Testo in esame:
Otto storie che in famiglia cadono nel vuoto.

«Dopo i vari lockdown i ragazzi avevano bisogno di essere accolti. Il problema non era la scuola a distanza, ma la mancanza di relazioni tra loro. E così si confrontati solo con i propri genitori. Che invece di illuminare le angosce, hanno fatto finta che tutto andasse bene. Mentendo a sé stessi e ai figli».

Problema respinto o incompreso?

«Quando i giovani hanno disagi, ansia, dipendenze da sostanze, non parlano. Perché hanno la certezza che qualunque cosa dicano scivolerà addosso agli adulti. Che invece devono guardarli, fare spazio alla loro “alterità”».

Tanto c’è lo psicanalista…

«E il tentativo di “catalogare”. Quando c’è un disagio o un sintomo i ragazzi si trovano “catalogati”. Sei anoressica, sei schizofrenico . Ed ecco l’etichetta: i sintomi vengono letti come una malattia».

Ma nel romanzo il dottor Rolli va controcorrente.

«Lui insiste su questo: i sintomi non sono una malattia. I nostri ragazzi non hanno bisogno di essere sedati con i farmaci che cancellano i sintomi. Perché i sintomi vanno letti».

Lo ricorda all’inizio del romanzo. Citazione profonda.

«Di Clive Staples Lewis, un grande scrittore per bambini. Nel suo “Diario di un dolore”, che scrive quando perde la moglie, dice: La sofferenza non è mai uno stato, ma una storia, una storia da raccontare ».

E il dottor Rolli vuole ascoltarla.

«Lascia l’ospedale psichiatrico e apre un centro interdisciplinare. Costruisce dei “gruppi di parola”: i ragazzi dialogano e piano piano raccontano quello che c'è dietro i loro sintomi».

Domande sul testo:
(A) Rispondi a queste domande sul testo sul disagio dei ragazzi:
(i) Dopo i lockdown, qual era il vero problema secondo il testo, se non la scuola a distanza?
(ii) In quale occasione Clive Staples Lewis scrive "Diario di un dolore"?
(iii) Che cosa apre il dottor Rolli dopo aver lasciato l'ospedale psichiatrico?
(B) Porta avanti il testo sul disagio dei ragazzi a partire dall'ultima frase riportata.

(Voci archiviate)
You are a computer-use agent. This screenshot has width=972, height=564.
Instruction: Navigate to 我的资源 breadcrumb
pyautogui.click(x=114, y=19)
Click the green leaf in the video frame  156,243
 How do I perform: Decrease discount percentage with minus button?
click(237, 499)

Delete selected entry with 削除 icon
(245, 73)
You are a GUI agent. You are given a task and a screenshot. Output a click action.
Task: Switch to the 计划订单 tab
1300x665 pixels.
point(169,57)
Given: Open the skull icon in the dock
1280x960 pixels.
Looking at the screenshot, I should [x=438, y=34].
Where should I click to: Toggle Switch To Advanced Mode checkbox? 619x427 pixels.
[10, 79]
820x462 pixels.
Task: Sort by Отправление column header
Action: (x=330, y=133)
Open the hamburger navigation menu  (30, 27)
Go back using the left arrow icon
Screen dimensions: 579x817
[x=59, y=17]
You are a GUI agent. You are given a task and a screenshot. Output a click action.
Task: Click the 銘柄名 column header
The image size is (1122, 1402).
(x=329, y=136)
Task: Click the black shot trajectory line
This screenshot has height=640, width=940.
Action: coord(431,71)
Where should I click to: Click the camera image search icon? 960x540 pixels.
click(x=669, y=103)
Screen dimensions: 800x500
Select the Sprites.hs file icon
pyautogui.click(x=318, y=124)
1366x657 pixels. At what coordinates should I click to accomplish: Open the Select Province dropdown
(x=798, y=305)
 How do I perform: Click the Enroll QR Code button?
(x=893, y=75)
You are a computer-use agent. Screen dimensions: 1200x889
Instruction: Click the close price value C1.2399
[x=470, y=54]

Risultati dei compiti:
(A)
(i) La mancanza di relazioni tra i ragazzi.
(ii) Quando perde la moglie.
(iii) Un centro interdisciplinare.

(B)
Terapia della parola e dell’ascolto.

«I nostri ragazzi non sono “rotti”. Non c’è qualcosa da aggiustare. Intendiamoci, ci sono sintomi gravissimi. I disturbi del comportamento alimentare possono portare alla morte, ve lo dice una che li ha attraversati. Ma quando io, adolescente, venni etichettata come anoressica, sentivo che qualcosa non andava. Io ero altro».

Il nostro dottor Rolli mette in guardia i genitori.

«In pratica dice: Attenzione, ci sono dinamiche tossiche all'interno della famiglia e probabilmente i vostri figli vi stanno raccontando ciò che in voi non va ».

In Italia si trova questa capacità di ascolto?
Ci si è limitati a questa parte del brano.